И тут неведомая сила швырнула его вниз, и он, не успев понять, что происходит, оказался распростерт на полу, а кто-то сидел на нем и прижимал к его горлу мясницкий нож. Петер боялся сглотнуть: острие почти вонзалось в кожу.

– Еще хоть пальцем тронешь бедную девочку, – прошептала Эмма, – и я раскрою тебе глотку от уха до уха. И мне все равно, что со мной будет дальше. Ты меня понял, Петер? – Он молчал и только водил глазами, глядя то на кухарку, то на Катарину. – Скажи, что понял… скажи сейчас же – а не то помогай мне госпо…

– Да, я понял, – просипел он, и Эмма встала, а он остался лежать. Потер горло, проверил, нет ли на пальцах крови. Потом посмотрел вверх, вне себя от унижения; глаза его горели ненавистью.

– Ты совершила большую ошибку, Эмма, – тихо проговорил он.

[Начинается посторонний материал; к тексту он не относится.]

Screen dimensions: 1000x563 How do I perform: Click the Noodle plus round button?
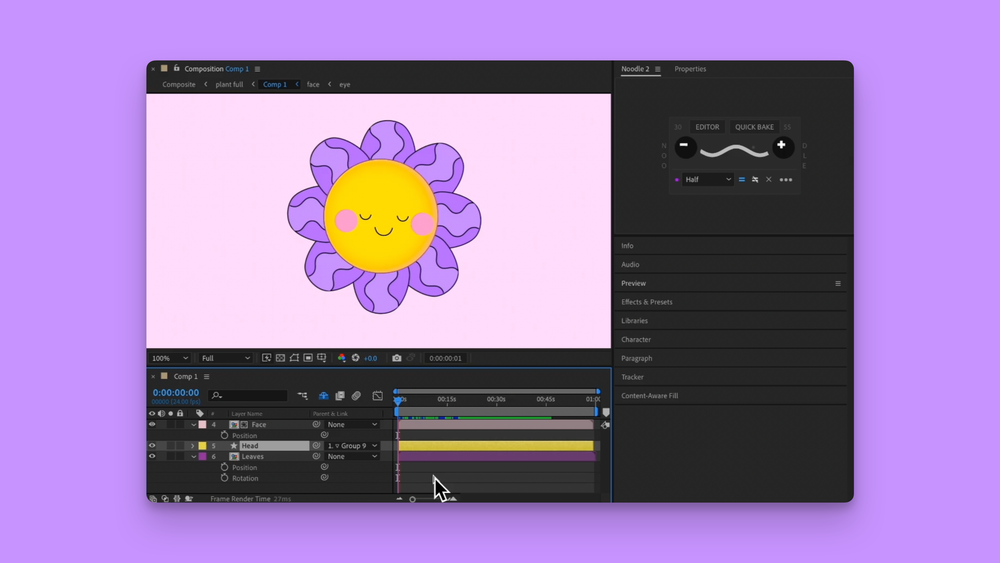782,147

– Не сомневаюсь. Но это ерунда по сравнению с ошибкой, которую совершила твоя тетка, когда решила взять тебя к себе. – Ее лицо неожиданно смягчилось. – Что с тобой сделалось, Петер? Когда ты сюда приехал, ты был такой милый мальчик. Неужто это и правда настолько просто – совратить невинную душу?

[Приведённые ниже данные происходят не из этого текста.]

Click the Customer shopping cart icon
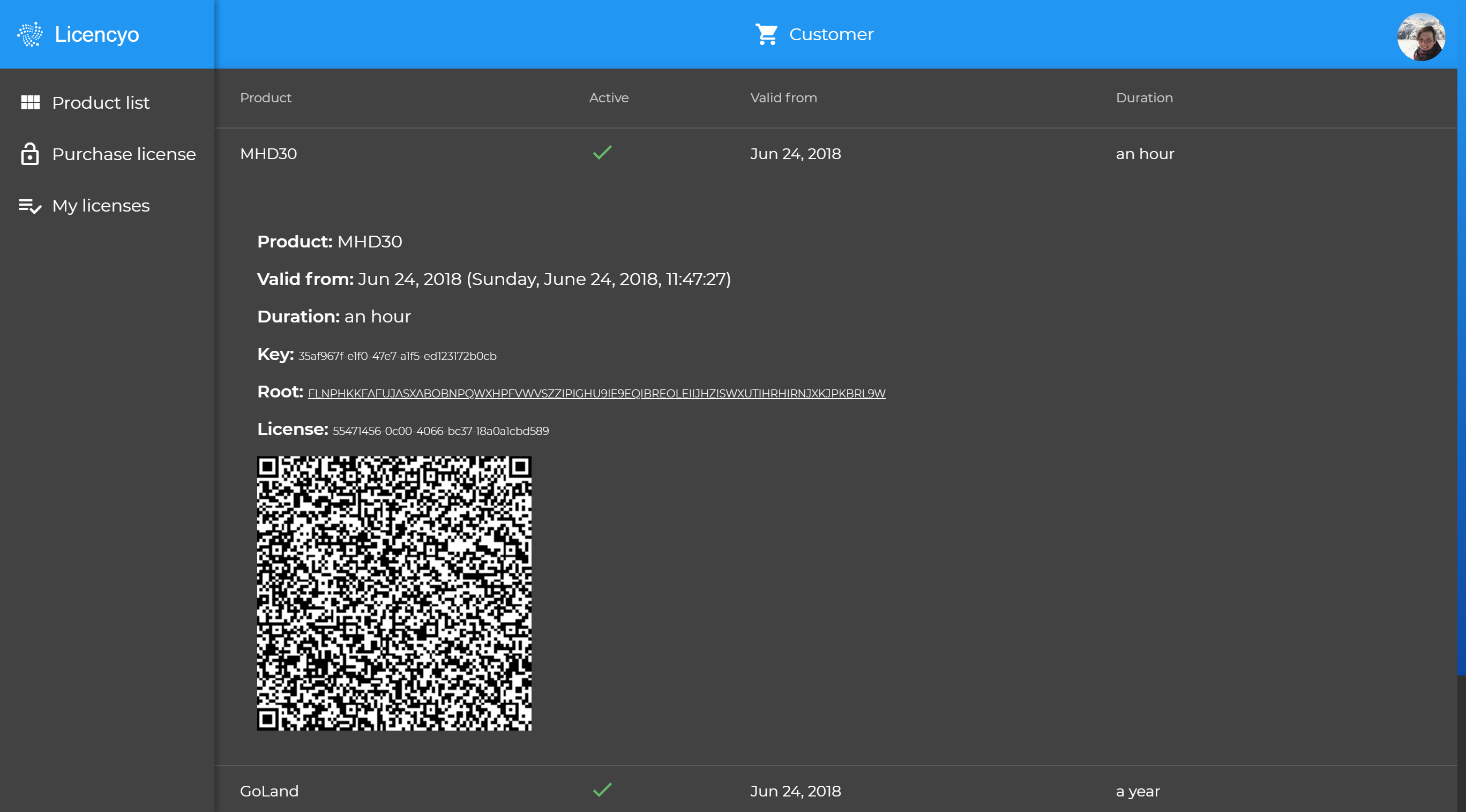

Петер молчал. Ему хотелось выругаться последними словами, обрушить свой гнев на нее, на них обеих – но что-то в ее взгляде, какая-то жалость пополам с презрением, заставило его вспомнить себя прежнего. Катарина плакала, и он отвернулся, мысленно приказывая им уйти, оставить его одного. Он больше не желал чувствовать на себе их взгляды.

И только когда шаги стихли в коридоре и он услышал, как Катарина говорит отцу, что пора ехать, он с трудом поднялся с пола. И не вернулся на праздник, нет. Он закрыл дверь в свою комнату, лег, весь дрожа, на кровать и, сам не зная почему, зарыдал.

Глава 3

Тьма и свет

В пустом доме стояла мертвая тишина.

Рядом в горах пробуждались к жизни леса. Петер шел по двору, небрежно перекидывая в руках мячик, игрушку Блонди. Все кругом было погружено в безмятежность, и Петер с трудом мог представить, что совсем недалеко внизу прямо сейчас страшная война, за шесть лет истерзавшая, изорвавшая мир в клочья, сотрясается в предсмертной агонии.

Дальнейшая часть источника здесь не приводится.